Thermalization with partial information

TL;DR

This paper introduces a maximum channel entropy principle to model quantum system dynamics, extending thermodynamic concepts to noisy quantum channels and proposing a learning algorithm for such channels.

Contribution

It formulates a new principle for identifying quantum channels based on maximum entropy, generalizes the microcanonical derivation to channels, and develops a learning algorithm for these channels.

Findings

Derived the mathematical structure of the maximum entropy quantum channel

Established a postselection theorem relating permutation-invariant channels to i.i.d. channels

Proposed a learning algorithm for quantum channels based on the maximum entropy principle

Abstract

A many-body system, whether in contact with a large environment or evolving under complex dynamics, can typically be modeled as occupying the thermal state singled out by Jaynes' maximum entropy principle.
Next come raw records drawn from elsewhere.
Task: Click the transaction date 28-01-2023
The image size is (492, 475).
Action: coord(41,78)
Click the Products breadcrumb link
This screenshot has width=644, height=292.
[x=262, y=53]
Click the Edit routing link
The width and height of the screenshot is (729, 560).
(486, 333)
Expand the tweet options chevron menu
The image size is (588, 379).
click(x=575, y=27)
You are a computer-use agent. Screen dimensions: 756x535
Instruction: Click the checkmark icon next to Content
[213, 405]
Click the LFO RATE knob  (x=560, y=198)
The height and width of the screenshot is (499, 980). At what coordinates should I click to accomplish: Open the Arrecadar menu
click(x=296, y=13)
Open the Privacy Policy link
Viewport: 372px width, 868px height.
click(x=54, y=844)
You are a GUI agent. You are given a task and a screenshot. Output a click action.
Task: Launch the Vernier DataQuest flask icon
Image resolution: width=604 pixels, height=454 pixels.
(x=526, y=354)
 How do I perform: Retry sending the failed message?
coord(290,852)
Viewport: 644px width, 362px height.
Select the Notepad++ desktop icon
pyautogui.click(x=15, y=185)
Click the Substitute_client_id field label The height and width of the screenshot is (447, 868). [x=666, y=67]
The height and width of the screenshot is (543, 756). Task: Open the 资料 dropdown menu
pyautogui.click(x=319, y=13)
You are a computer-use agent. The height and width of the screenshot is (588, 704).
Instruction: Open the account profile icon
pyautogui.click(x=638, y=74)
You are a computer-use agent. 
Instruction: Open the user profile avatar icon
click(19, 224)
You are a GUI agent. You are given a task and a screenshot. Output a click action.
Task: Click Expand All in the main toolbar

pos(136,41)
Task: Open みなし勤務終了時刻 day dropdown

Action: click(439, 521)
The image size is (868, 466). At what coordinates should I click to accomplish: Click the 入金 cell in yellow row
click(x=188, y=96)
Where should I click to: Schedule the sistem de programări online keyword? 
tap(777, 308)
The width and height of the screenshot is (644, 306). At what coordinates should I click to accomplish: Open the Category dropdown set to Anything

Here, we find analogous fundamental principles identifying a noisy quantum channel $\mathcal{T}$ to model the system's dynamics, going beyond the study of its final equilibrium state. Our maximum channel entropy principle states that $\mathcal{T}$ should maximize the channel's entropy, suitably defined, subject to any available macroscopic constraints. These may correlate input and outputs, and may lead to restricted or partial thermalizing dynamics including thermalization with average energy conservation. This principle is reinforced by an independent extension of the microcanonical derivation of the thermal state to channels, which leads to the same $\mathcal{T}$. Our technical contributions include a derivation of the general mathematical structure of $\mathcal{T}$, a custom postselection theorem relating an arbitrary permutation-invariant channel to nearby i.i.d. channels, as well as novel typicality results for quantum channels for noncommuting constraints and arbitrary input states. We propose a learning algorithm for quantum channels based on the maximum channel entropy principle, demonstrating the broader relevance of $\mathcal{T}$ beyond thermodynamics and complex many-body systems.